__Yapılacak Alıştırmalar__.
**a)** Enflasyon üzerine olan metne göre aşağıdaki soruları cevaplayın:
(i) Yapılan zamların reel etkisi ne zamandan sonra tamamen hissedilmeye başlar?
(ii) Dolaylı vergi artırımlarını hangi adla geçiştirmenin yanlış olduğu söyleniyor?
(iii) Ekonomistlere göre bu ve benzer ileri geri düzenlemeler ne yapıyor?
**b)** Enflasyon üzerine olan metni, son cümlesinin ardından yazmayı sürdürün.

__Alıntı Metin__.
Aylık enflasyonu aydan aya kalem oynatmalar ve kaydırmalarla ötelemekle olmuyor demek ki. Yapılan zamların reel etkisi ekimden sonra tamamen hissedilmeye başlar, kel gözükür. Zaten halk da o zaman anlayacak işin rengini. Tel tel sarılındı kapitalizmin ipine, alın terinde boğulmak unutuldu sonuç bu.
Peki bitecek mi ekonomik kaos, hayır. Hayır diyor aklı bütün ekonomistler. Bu dolaylı vergi artırımlarını bir başka deyimle enflasyon ayarlaması-güncellemesi diye geçiştirmek de yanlış. Bu ve benzer ileri geri düzenlemeler ekonomistlere göre resmen enflasyonu körüklüyor.

__Veri Listesi__.
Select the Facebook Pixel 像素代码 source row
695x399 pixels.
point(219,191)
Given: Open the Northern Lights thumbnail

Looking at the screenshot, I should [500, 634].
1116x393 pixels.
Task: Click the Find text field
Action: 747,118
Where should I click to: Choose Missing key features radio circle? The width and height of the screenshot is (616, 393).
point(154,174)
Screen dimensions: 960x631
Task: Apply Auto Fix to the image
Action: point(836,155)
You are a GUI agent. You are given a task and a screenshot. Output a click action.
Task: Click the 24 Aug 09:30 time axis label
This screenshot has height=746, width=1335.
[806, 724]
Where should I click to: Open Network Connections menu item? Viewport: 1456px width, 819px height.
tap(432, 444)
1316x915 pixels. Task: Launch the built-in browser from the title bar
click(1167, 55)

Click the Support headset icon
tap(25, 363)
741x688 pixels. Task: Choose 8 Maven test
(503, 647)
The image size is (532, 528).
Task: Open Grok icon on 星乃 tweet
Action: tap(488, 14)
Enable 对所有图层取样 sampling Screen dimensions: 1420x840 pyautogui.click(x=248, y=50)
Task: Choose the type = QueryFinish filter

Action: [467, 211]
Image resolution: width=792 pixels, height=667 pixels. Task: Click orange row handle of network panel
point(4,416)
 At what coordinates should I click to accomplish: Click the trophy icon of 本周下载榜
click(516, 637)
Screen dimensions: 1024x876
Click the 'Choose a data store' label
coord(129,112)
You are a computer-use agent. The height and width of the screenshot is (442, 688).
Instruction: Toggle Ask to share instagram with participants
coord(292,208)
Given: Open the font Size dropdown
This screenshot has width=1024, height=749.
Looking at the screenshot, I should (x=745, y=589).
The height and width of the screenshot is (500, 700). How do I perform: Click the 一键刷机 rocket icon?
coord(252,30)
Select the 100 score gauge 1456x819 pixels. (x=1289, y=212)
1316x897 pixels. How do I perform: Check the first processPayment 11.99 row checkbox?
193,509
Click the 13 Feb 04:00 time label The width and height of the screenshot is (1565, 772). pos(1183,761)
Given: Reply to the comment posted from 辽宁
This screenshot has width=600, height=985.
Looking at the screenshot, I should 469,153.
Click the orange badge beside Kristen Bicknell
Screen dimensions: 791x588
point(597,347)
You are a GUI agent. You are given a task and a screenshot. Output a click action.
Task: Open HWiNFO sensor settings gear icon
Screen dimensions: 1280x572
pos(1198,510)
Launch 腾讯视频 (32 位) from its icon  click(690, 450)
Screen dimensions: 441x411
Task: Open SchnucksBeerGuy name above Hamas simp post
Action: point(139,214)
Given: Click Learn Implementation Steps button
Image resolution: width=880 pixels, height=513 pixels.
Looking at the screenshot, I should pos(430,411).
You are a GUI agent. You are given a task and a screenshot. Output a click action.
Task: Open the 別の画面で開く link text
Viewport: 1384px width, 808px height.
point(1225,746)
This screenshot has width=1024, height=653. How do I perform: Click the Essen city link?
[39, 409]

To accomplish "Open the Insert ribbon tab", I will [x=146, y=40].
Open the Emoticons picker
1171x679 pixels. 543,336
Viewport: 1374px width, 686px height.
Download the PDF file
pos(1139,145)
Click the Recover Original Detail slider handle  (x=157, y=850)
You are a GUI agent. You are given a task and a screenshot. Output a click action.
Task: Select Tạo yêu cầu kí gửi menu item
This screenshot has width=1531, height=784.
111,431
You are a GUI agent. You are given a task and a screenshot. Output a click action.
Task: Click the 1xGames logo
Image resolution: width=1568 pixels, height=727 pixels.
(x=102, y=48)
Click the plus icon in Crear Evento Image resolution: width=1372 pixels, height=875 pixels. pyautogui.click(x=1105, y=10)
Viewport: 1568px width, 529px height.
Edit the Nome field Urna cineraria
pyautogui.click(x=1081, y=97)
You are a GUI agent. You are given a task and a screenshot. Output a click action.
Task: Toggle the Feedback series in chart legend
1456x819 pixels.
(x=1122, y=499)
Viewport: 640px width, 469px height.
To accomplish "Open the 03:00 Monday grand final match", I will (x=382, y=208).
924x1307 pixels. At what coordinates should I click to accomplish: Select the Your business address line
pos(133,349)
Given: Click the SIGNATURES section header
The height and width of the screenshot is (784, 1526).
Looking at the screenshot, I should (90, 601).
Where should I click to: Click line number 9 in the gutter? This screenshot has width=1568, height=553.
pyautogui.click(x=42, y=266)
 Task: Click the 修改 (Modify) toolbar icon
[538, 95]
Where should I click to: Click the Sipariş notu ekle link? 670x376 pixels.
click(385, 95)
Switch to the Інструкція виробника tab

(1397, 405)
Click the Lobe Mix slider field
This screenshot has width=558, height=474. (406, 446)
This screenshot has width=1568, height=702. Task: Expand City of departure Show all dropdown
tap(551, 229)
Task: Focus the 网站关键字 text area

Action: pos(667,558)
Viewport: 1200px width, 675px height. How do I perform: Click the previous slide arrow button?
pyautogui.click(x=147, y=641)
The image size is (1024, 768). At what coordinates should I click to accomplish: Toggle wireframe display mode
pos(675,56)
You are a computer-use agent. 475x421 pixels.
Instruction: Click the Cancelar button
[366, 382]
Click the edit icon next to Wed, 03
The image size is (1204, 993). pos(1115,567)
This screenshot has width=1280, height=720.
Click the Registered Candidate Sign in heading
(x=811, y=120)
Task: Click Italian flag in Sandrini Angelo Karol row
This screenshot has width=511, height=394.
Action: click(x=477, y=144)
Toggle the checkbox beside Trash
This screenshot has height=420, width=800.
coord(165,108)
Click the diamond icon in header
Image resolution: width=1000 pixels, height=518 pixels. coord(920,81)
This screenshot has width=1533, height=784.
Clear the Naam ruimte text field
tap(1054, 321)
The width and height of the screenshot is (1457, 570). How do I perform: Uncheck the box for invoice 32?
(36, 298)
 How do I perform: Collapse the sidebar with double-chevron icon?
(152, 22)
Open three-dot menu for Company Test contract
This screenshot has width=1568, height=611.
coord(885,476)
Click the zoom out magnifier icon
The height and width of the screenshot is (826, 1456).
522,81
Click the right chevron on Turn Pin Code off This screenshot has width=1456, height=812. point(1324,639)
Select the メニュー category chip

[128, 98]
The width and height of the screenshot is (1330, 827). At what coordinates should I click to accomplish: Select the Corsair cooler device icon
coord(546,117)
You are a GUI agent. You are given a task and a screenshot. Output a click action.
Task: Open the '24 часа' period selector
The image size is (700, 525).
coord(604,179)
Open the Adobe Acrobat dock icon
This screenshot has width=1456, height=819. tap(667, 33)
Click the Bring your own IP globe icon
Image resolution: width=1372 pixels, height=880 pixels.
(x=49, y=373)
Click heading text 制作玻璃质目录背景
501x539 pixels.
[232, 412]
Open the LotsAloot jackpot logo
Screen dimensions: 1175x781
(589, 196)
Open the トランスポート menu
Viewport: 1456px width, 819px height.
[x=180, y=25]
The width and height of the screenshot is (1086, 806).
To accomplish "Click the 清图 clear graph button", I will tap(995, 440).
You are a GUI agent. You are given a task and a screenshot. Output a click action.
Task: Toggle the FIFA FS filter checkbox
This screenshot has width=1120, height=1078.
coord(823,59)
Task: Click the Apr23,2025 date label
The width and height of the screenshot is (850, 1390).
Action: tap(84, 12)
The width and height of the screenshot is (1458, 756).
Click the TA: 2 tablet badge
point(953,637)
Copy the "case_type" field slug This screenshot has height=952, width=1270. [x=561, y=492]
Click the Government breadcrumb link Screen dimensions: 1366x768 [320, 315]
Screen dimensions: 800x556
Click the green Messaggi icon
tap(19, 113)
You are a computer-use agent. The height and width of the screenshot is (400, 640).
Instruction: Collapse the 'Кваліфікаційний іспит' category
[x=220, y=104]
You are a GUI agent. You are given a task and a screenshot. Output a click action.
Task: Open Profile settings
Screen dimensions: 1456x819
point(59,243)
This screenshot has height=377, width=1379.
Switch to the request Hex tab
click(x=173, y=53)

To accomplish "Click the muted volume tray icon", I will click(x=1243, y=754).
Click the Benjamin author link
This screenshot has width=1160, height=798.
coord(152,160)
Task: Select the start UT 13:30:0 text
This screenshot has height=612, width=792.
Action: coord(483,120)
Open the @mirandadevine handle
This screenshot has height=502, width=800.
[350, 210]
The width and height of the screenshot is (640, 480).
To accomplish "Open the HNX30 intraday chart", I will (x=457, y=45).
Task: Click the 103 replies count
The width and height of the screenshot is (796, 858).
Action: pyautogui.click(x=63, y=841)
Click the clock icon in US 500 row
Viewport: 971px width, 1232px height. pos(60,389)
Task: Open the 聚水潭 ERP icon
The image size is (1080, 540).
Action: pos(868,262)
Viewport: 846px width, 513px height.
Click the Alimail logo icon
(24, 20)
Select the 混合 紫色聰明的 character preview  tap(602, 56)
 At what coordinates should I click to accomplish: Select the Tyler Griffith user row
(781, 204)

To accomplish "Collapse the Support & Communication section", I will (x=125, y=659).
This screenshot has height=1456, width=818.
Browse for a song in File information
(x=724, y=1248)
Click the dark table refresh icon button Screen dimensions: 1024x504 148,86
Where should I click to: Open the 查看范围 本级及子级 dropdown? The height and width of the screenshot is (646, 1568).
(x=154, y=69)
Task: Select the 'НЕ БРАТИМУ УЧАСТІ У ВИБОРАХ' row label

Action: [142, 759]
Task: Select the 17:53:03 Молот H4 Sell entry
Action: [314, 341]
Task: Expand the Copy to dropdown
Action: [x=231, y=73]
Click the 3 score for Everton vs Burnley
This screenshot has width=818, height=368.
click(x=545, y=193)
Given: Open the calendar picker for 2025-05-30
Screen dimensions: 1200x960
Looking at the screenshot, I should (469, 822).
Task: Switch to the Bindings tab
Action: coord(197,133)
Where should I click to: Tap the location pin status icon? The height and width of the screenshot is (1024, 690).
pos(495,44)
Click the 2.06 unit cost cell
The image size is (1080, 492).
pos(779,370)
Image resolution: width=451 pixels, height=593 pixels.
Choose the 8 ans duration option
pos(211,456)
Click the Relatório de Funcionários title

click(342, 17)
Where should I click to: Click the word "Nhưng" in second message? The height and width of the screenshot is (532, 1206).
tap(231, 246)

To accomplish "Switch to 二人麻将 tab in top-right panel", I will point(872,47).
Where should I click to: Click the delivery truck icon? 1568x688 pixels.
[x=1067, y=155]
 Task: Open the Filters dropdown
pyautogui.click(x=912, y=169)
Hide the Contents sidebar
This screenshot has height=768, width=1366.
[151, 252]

__Alıştırma Cevapları__.
**a)**
(i) Ekimden sonra.
(ii) Enflasyon ayarlaması-güncellemesi adıyla.
(iii) Resmen enflasyonu körüklüyor.

**b)**
Daha şimdiden bu zamlar 2012 için 0,6 puan, 2013 için ise 0,4 puanlık bir yük getirdi. Yani iki yolun sonunda her şey doğal seyrinde gitse dahi enflasyon bu zamlar neticesinde yaklaşık 2 puan artacak. İktidar daha da kemer sıkan önlemler alarak bu yükü hafifletebiliriz diyebilir. Diyebilir ama bu hesap da tutmaz görünüyor. Çünkü önümüz seçimler ve ardımız da yeni yeni ekonomik önlem paketleri iki-üç yıl yaşanacak besbelli.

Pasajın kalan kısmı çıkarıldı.